Thanks to
this
thread, I've taken a revamped interest in network security. It's always seemed to me to be one of those things that most books and courses just don't cover very well. I picked up the Hacking Exposed 4th Ed. as suggested by that book, and it seems to be exactly what I'm looking for. When taking a defensive position, I always try to go the Art of War route and know my enemy. Theory is great, but if I don't know the tricks as well as the bad guys, I'm at a serious disadvantage, and alot of authors seem to be.... reluctant to tell you how to actually break a system, and I simply don't have time to scour the web for my own reading material or figure it out myself. So the Hacking Exposed is a nice primer that seems to focus me in exactly the direction I need to go.
Now, for my newbie question..... I'm planning on attacking my home network as a learning tool. I've always thought it was pretty secure, but I'm guessing I'm going to be enlightened on that point of view shortly. Now my question comes from the fact that, until I got hold of Hacking Exposed, I honestly had no no idea what an IDS was actually supposed to do. Now I see that it sits and sniffs packets for suspicious traffic. Ok, cool.

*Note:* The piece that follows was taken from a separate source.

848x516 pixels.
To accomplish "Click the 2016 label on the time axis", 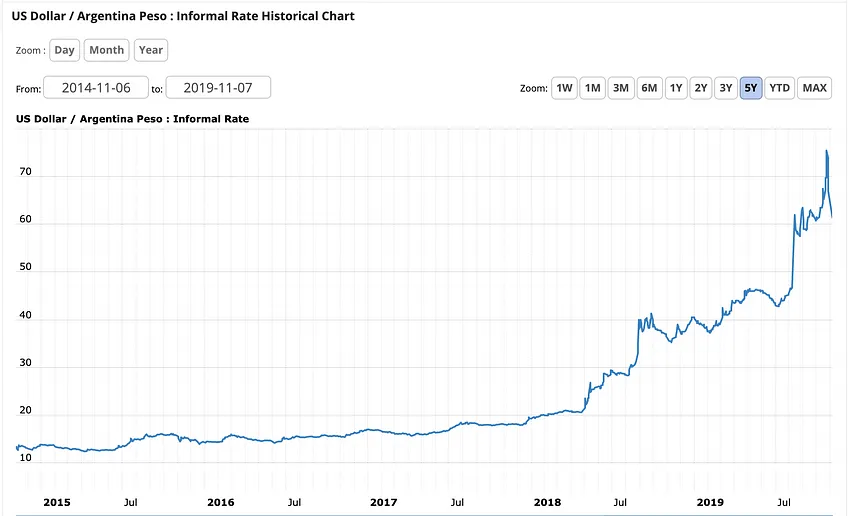I will 221,502.
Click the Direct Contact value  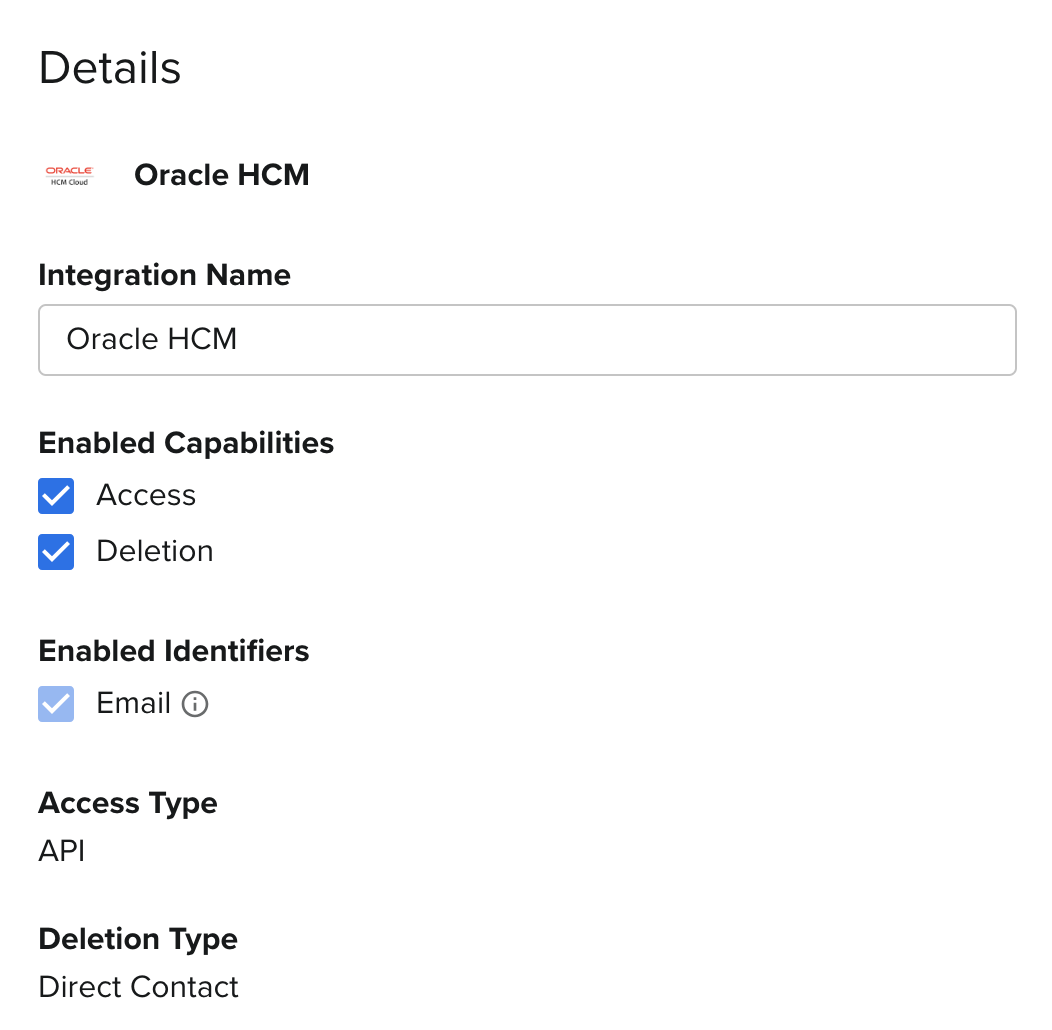139,987
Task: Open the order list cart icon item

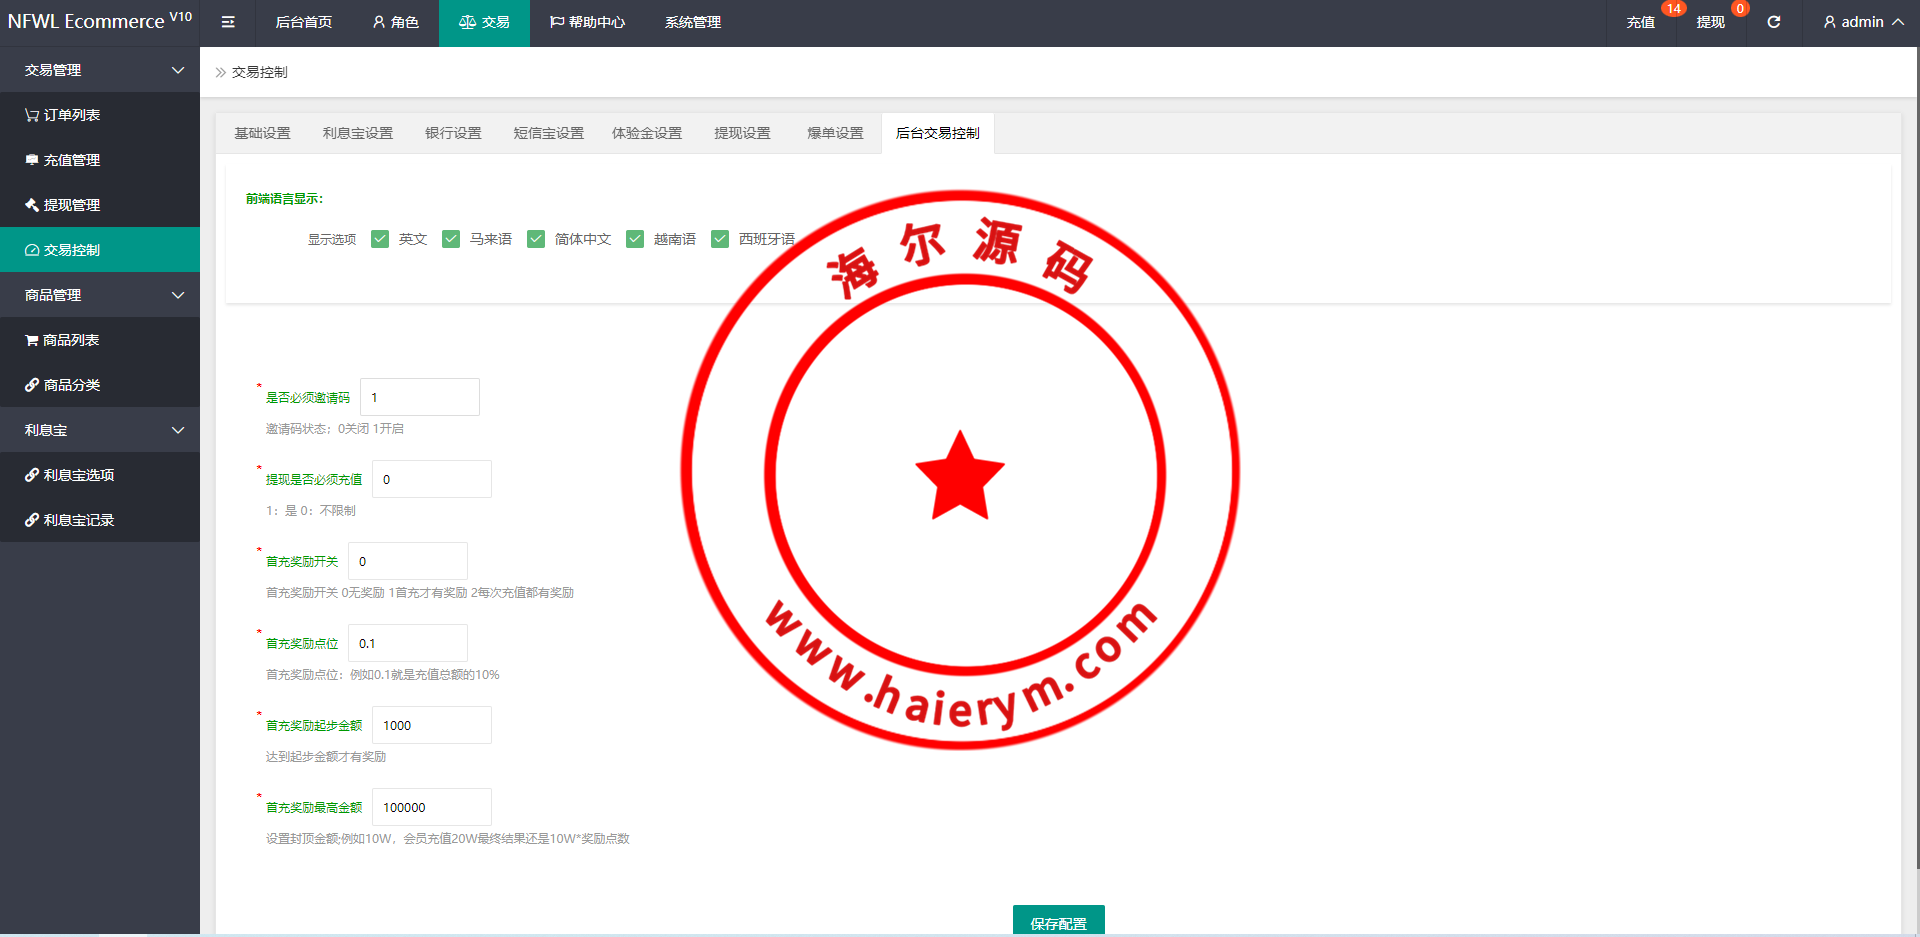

Now, I obviously can't afford a hardware IDS. However, I have a little box that I can run Linux on, so snort seems to be the way I'm going to have to go. My question is basically this:
Does the NIDS have to be running on the same box/device as the entry point to the network?
Right now, I'm using a hardware (Cisco) router as my interface to the outside world. I've got it locked down pretty well via ACL's, and it's got the firewall/ipsec ios subset. The problem is, as I see it, is that my network is fully switched. So if I just toss snort on a linux box sitting on the network, it's not going to see the traffic.
Now, I suppose that I could have a copy of some form of IDS software running on each host that's accessible from the outside world, but that seems to be a huge duplication of effort, and I don't see that solution scaling very well in the real world. I'd really rather not replace the cisco router with a linux box.
Anyway, basically my question boils down to, in a real world setting, where do folks deploy an IDS? What's the most effective method for catching suspicious incoming traffic?